Results: Of the participants, 63.9% were women and 36.1% were men, with a median age of 30 years (IQR 24-42) and an age range from 18 to 69 years. An average RCAT percentage of 55.6% was observed in both groups during the first consultation. On the second visit, a difference in disease control was noted. In the experimental group, 83.3% had controlled symptoms, whereas only 61.1% of the control group did. At the third visit, 76.5% of the experimental group had controlled symptoms, compared to 58.8% of the control group. In the experimental group, 52.9% of patients demonstrated good technique, while only 5.9% in the control group did (p=0.004).

Conclusions: Patient education and training, compared to an untrained group, benefit the patient by aiding in the remission of symptoms and improving quality of life.

Key words: Aerosols; allergic rhinitis; education; follow-up; intranasal

*Corresponding author: Cindy Elizabeth de Lira Quezada, Regional Center for Allergy and Clinical Immunology, University Hospital “Dr. José Eleuterio González” Universidad Autónoma de Nuevo León, Monterrey, Nuevo León, Mexico. Email address: [email protected]

Received 28 August 2024; Accepted 1 October 2024; Available online 1 January 2025

DOI: 10.15586/aei.v53i1.1200

Copyright: Rodríguez GG, et al.
This open access article is licensed under Creative Commons Attribution 4.0 International (CC BY 4.0). http://creativecommons.org/licenses/by/4.0/

Introduction

Allergic rhinitis (AR) is an inflammatory disease of the nasal mucosa caused by a hypersensitivity response mediated by sensitized immunoglobulin E (IgE) to aeroallergens.13 Typical allergens include house dust mites, pollen from weeds, grass, and trees, dander from animals such as cats, dogs, and horses, and environmental fungi. However, these allergens can vary from region to region depending on the location of the inhabitants.4 Environmental factors such as tobacco smoke, pollution, infections, and diet, acting on a genetic background, contribute to the development of AR. Sensitization can occur through the nose, where there is local production of IgE, even without evidence of systemic sensitization.5

AR affects between 10% and 40% of the population,6 with the highest prevalence occurring in childhood and adolescence.
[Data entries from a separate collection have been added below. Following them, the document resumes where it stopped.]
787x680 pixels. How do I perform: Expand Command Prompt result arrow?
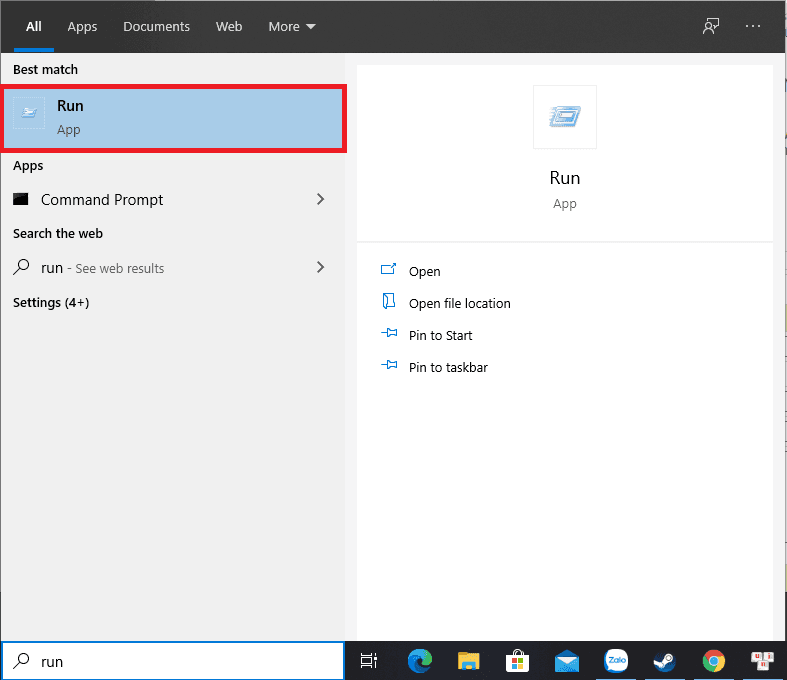[320, 200]
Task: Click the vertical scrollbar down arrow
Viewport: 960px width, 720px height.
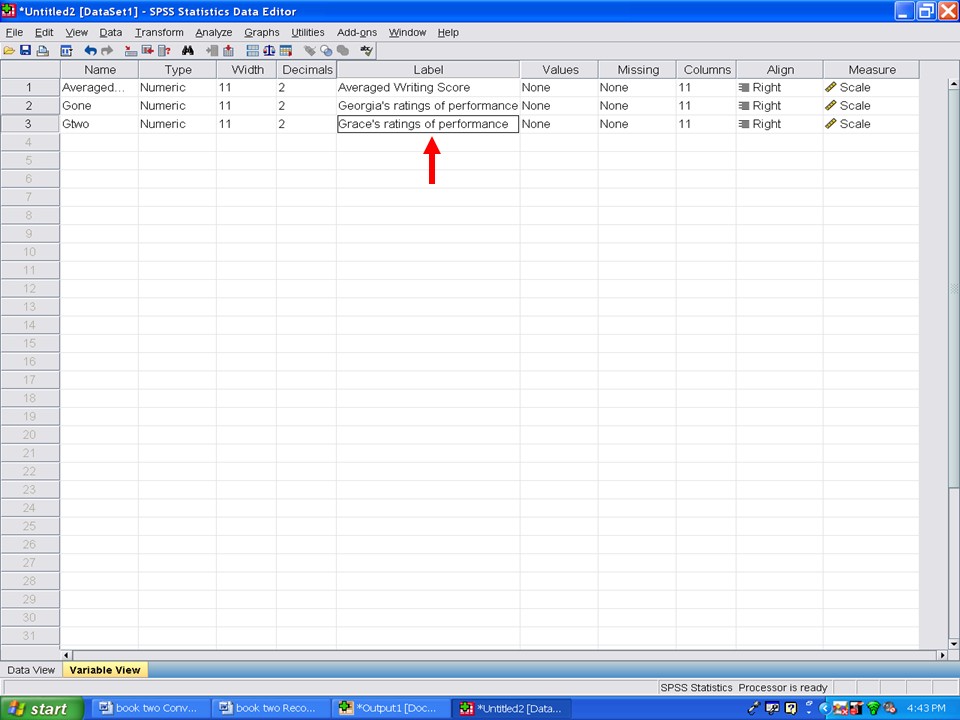Action: (953, 641)
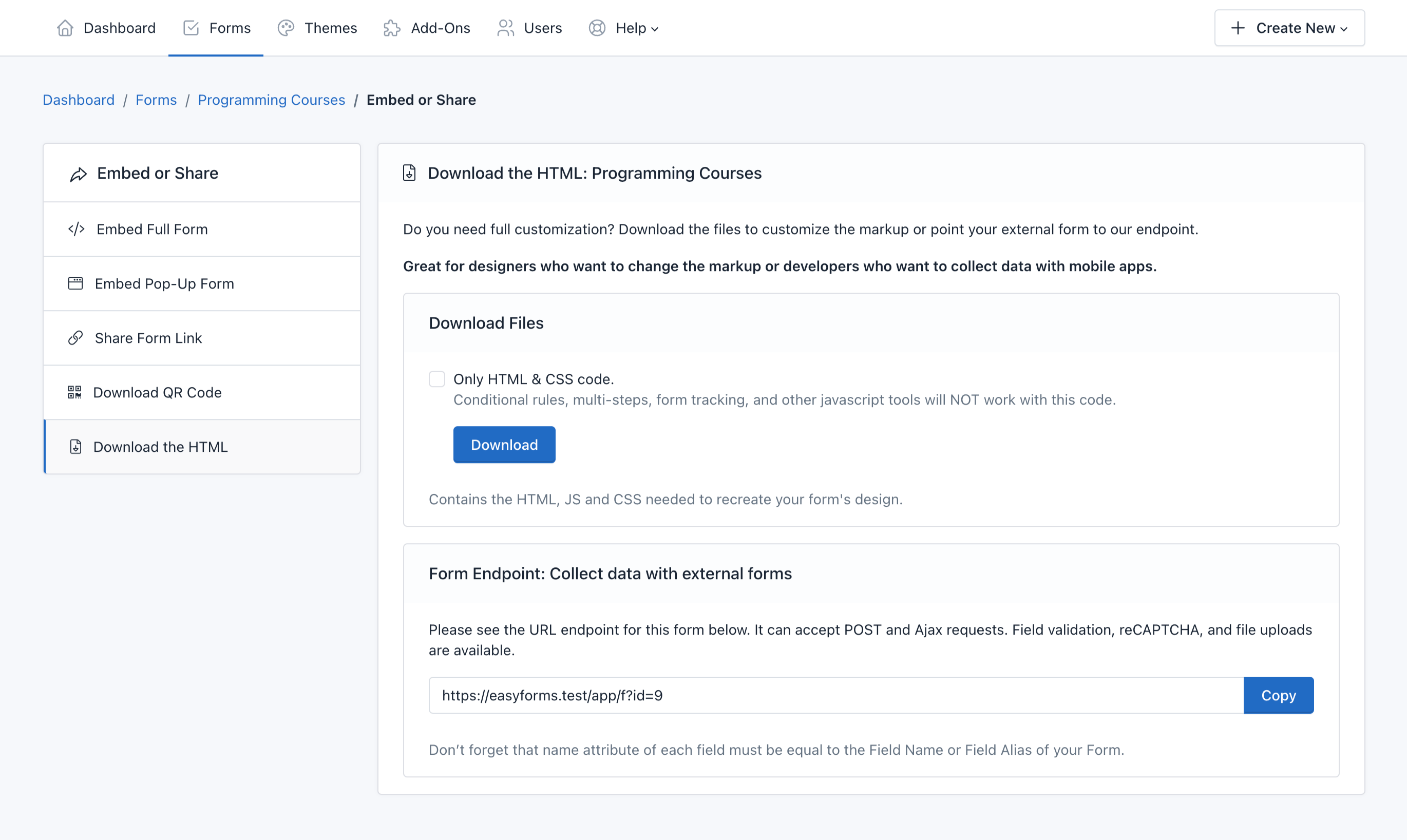Navigate to Themes menu item
Screen dimensions: 1407x840
pyautogui.click(x=330, y=27)
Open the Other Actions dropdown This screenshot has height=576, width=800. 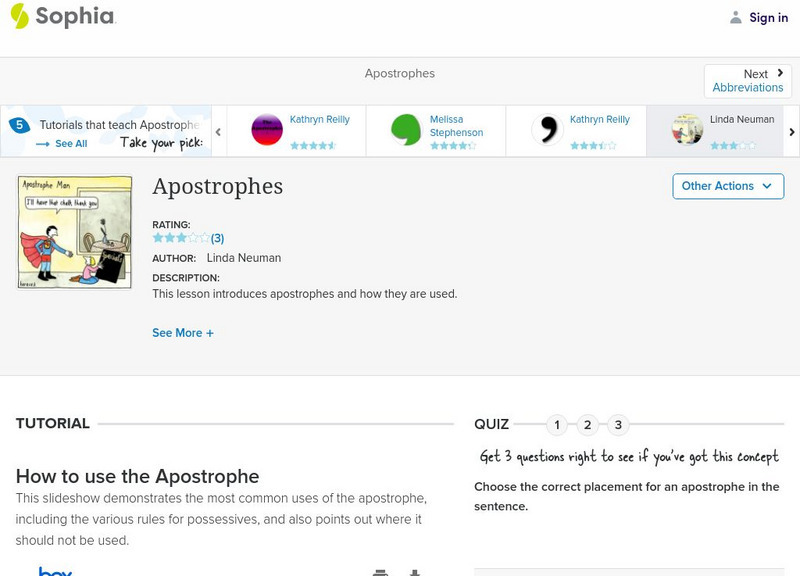[727, 186]
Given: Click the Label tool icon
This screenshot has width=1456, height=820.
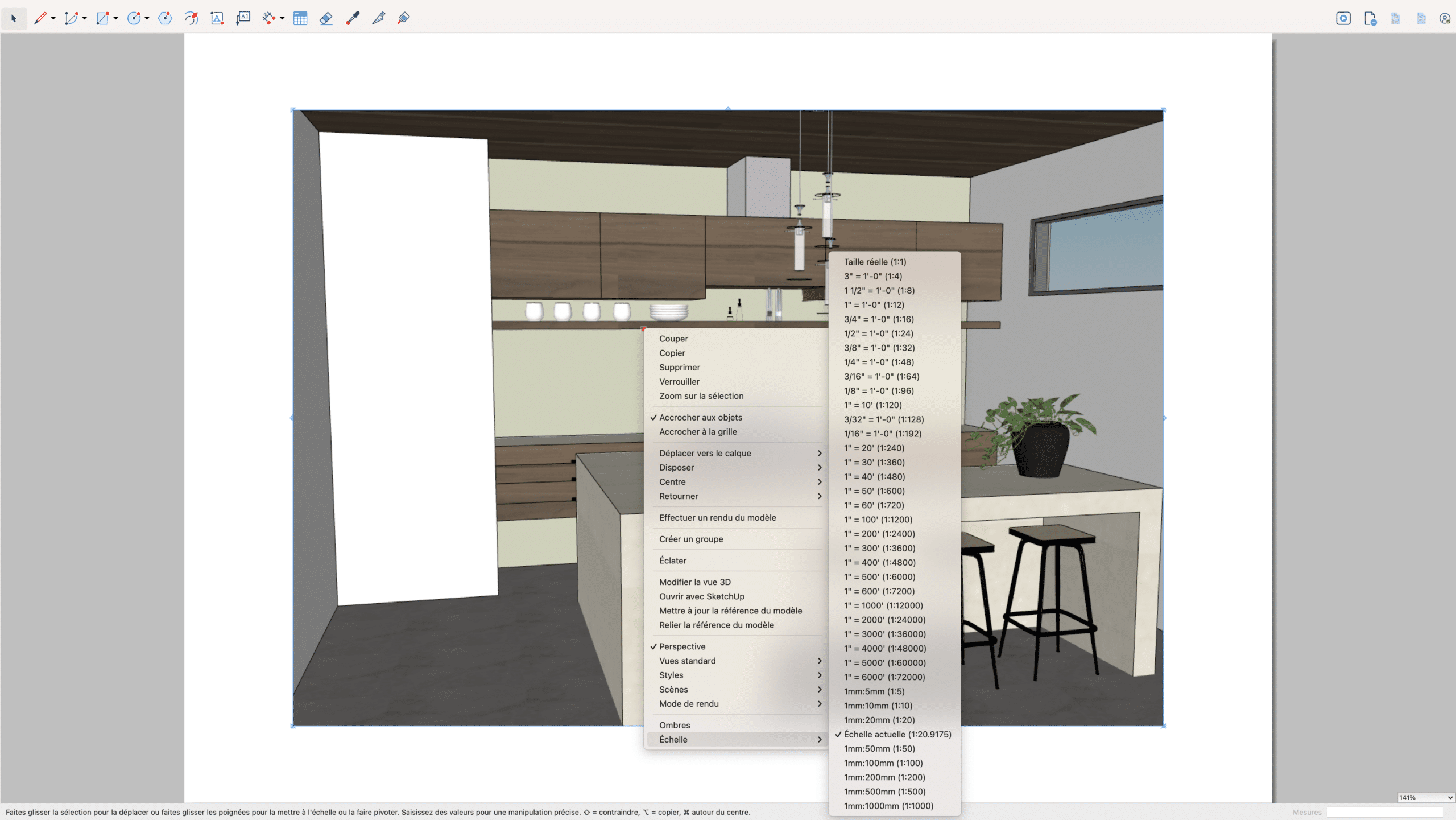Looking at the screenshot, I should (x=243, y=18).
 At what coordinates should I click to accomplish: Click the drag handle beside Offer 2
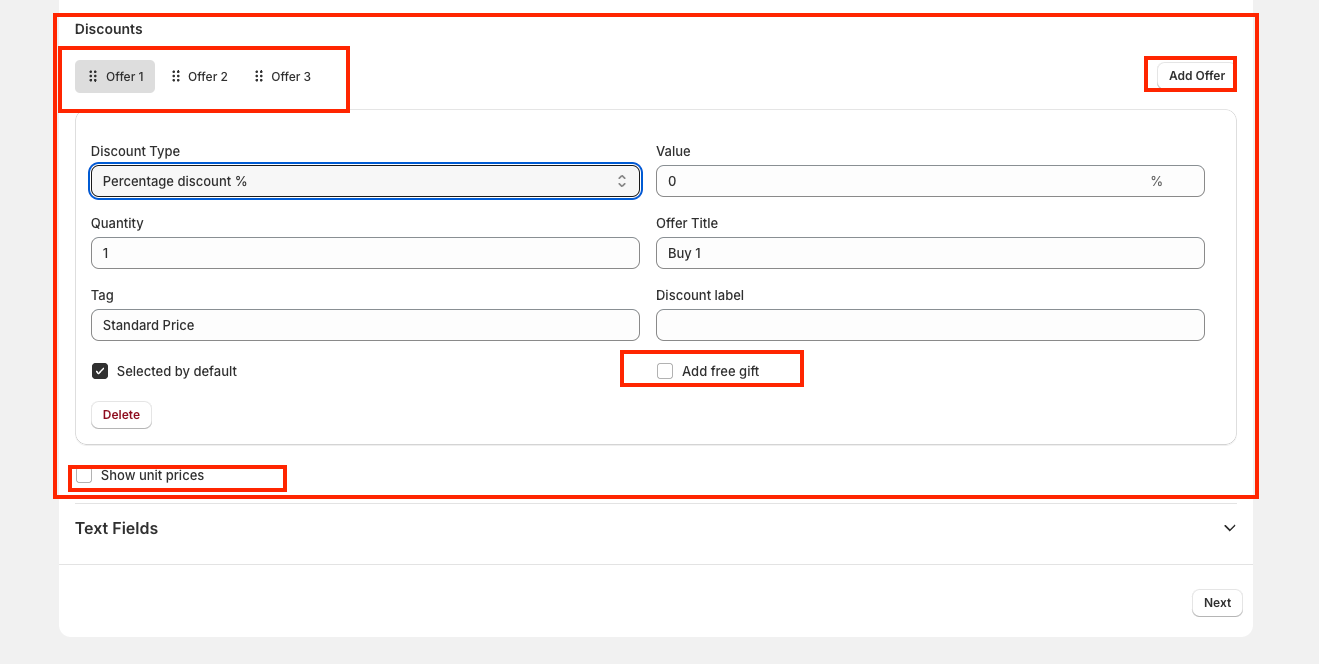pyautogui.click(x=176, y=77)
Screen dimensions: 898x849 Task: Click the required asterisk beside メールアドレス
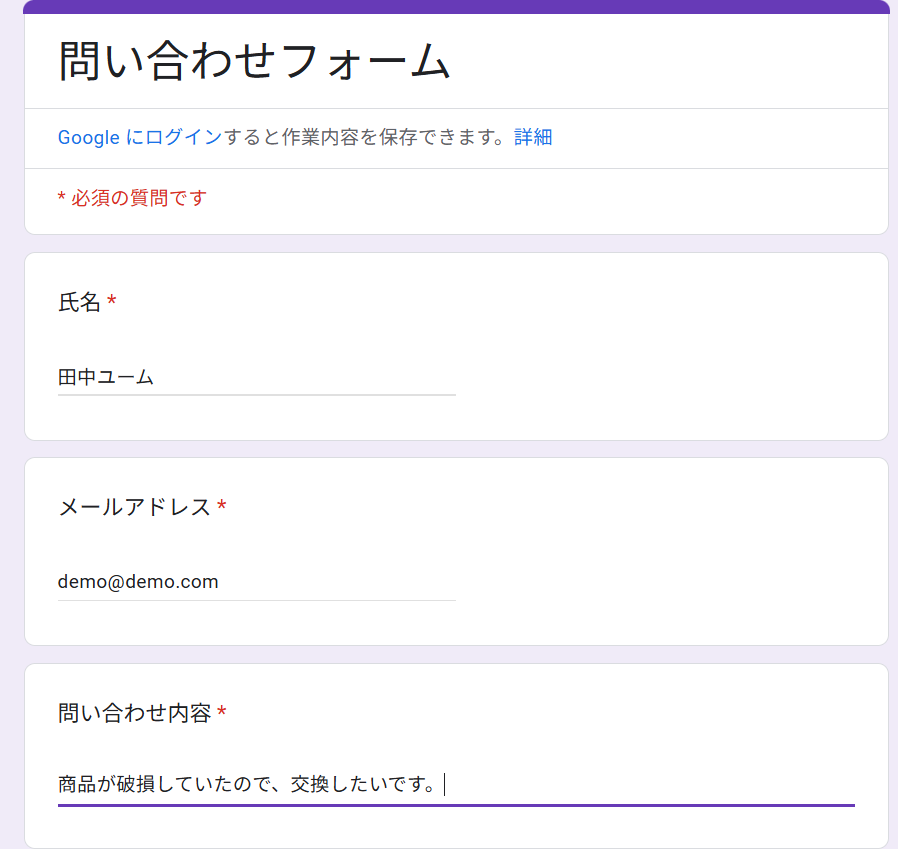tap(222, 508)
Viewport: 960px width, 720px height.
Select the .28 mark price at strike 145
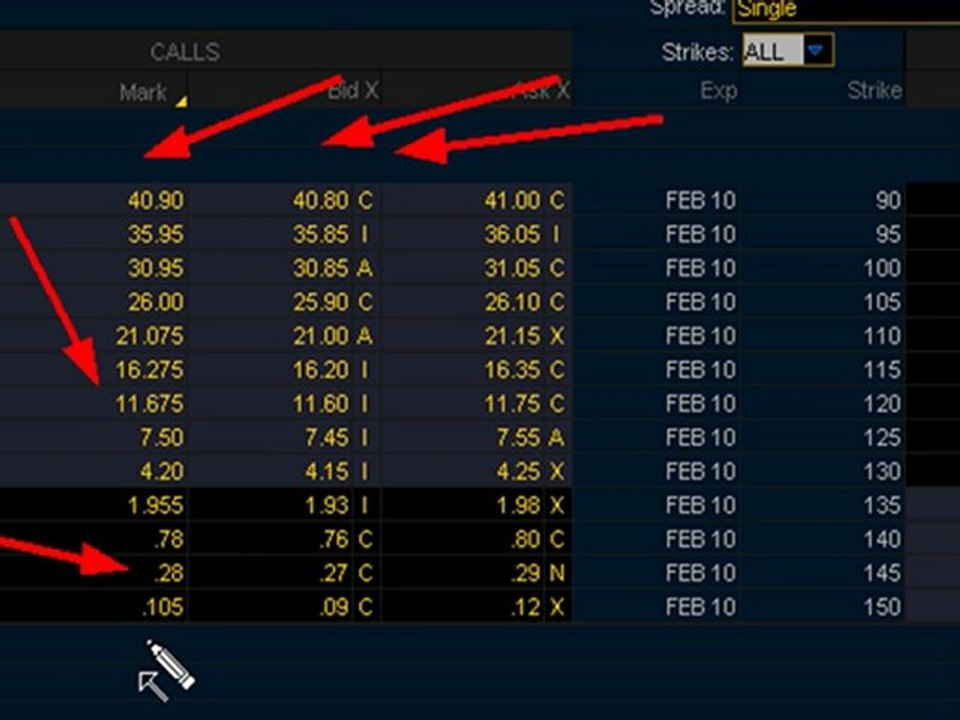pyautogui.click(x=168, y=573)
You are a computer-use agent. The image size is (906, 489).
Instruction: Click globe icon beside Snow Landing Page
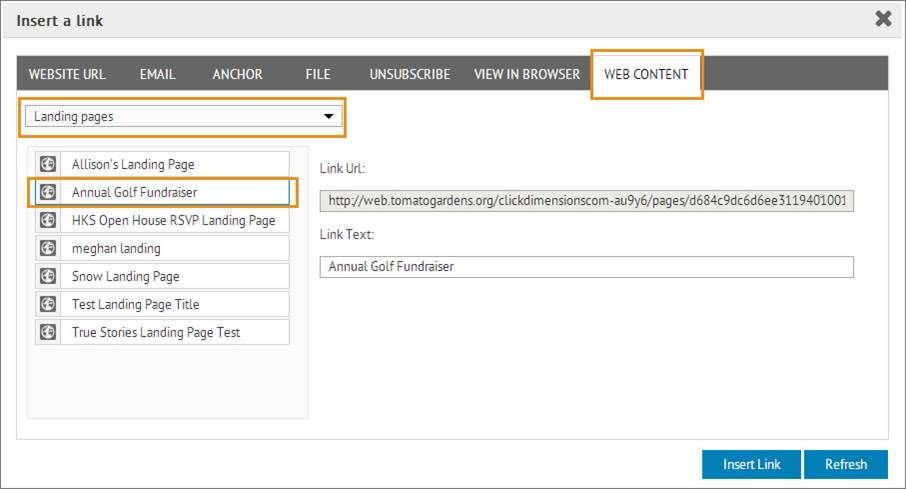coord(47,276)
Due to its prevalence, impact on quality of life, economic burden, and association with asthma, it can be considered a major respiratory disease.7 The Allergy in America study found that persistent symptoms were more common than seasonal symptoms, and nasal obstruction was the most bothersome symptom for patients.8 Rhinitis affects both physical and psychological well-being; when the disease is not controlled, sleep quality is reduced, impacting concentration, attendance, and school performance.9 Due to a reduced quality of life of up to 20%, most patients change their allergy medication at least annually or more frequently because of a perceived lack of effectiveness or duration of action.8

AR is a nasal eosinophilic inflammation initiated by IgE sensitization to seasonal or perennial aeroallergens.10,11 IgE binds to a high-affinity receptor (FcεRI), resulting in sensitization of circulating basophils. Cross-linking of allergen-specific IgE (FcεRI) to the allergen on surface effector cells triggers Type I allergic responses. Effector molecules such as histamine, proteases, chemokines, and cytokines are released, leading to symptoms associated with allergic disease.13,14 During the sensitization phase of AR, IgE binding to various allergens on mast cells causes cross-linking, followed by the release of preformed mediators.15

The diagnosis of AR is made through a medical history that includes rhinoscopy and an examination of the throat, eyes, ears, and chest. Additionally, it is supported by specific allergy tests, such as skin prick testing, blood analysis, and nasal cytology.16

Treatment success depends on the patient’s long-term adherence. Failure to achieve relief from topical nasal sprays is often attributed to poor knowledge of proper administration.6 Topical intranasal sprays are effective in patients with allergic rhinitis, rhinosinusitis, and nasal polyposis. They act on the nasal mucosa, and most available devices are effective with a daily dose.17,18 The nasal cavity has a large absorption area and abundant blood vessels, making it an advantageous route for rapid drug absorption.19

The 11-step aerosol checklist technique improves patients’ symptoms and aids in proper treatment adherence.21 The technique includes individualized education and training on the correct use of the spray prescribed by a doctor, accompanied by an illustrated pamphlet in Spanish. This technique takes no more than 10 minutes and helps improve both patient compliance and symptoms.21

There are difficulties in achieving complete remission in affected patients, which is why a new approach to care is necessary.22 Control is achieved when treatment goals are met, and symptoms are minimized through close follow-up and education.23,24 The Rhinitis Control Assessment Test (RCAT) is a self-administered questionnaire that has been validated and translated into Spanish.25

Despite the importance of patient education, there are few studies on the association between intranasal aerosol techniques and improvements in patient quality of life. Additionally, there are few protocols with clear instructions for use. Depending on the technique, intranasal aerosol application affects the remission of symptoms and quality of life. This finding has been demonstrated in both observational and experimental studies.2629

Therefore, this study aimed to identify the association between the intranasal aerosol technique and symptom improvement in patients with allergic rhinitis.

Material and Methods

This analytical, experimental, prospective, and longitudinal study included 36 patients of both sexes, over 18 years of age, diagnosed with allergic rhinitis through skin testing. Subjects were assigned by computer randomization, forming two groups: an experimental group and a control group.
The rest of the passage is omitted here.